Liliana M. Dávalos, an associate professor in the Department of Ecology and Evolution, has been named a recipient of the National Science Foundation Award for “Understanding the Rules of Life.” Dávalos’ award-winning research addresses the “Genomics of exceptions to scaling of longevity to body size.”
Her project is funded through NSF’s Early-concept Grants for Exploratory Research (EAGER) program and represents exploratory work in its early stages on untested but potentially transformative research ideas or approaches.
Her award is one of 25, totaling $15 million, intended to demonstrate NSF’s commitment to address some of the greatest challenges in understanding the living world, in all of its complex levels of organization, from the molecular scale through to the biosphere.

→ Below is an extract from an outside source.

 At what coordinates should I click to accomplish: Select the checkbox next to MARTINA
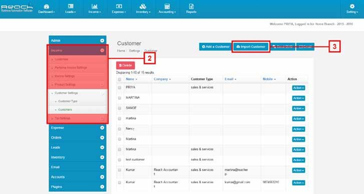(x=120, y=98)
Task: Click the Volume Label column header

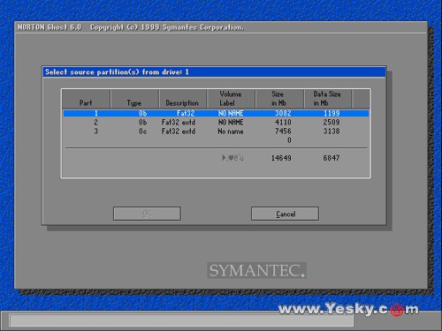Action: click(x=231, y=99)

“These awards get to the heart of fundamental questions about biological processes that span multiple levels of organization,” said Joanne Tornow, acting assistant director for NSF’s Directorate for Biological Sciences. “We expect the science coming out of these awards to reveal new ‘rules of life’ that will contribute to a predictive understanding of living systems.”
To better identify the “rules” for how life functions, researchers will develop better and newer research tools and infrastructure and establish a collaborative culture to train the next generation of researchers in cross-disciplinary scientific inquiry. NSF expects this research to establish certain “rules of life” that will enable forecasting or prediction of changes in biological systems.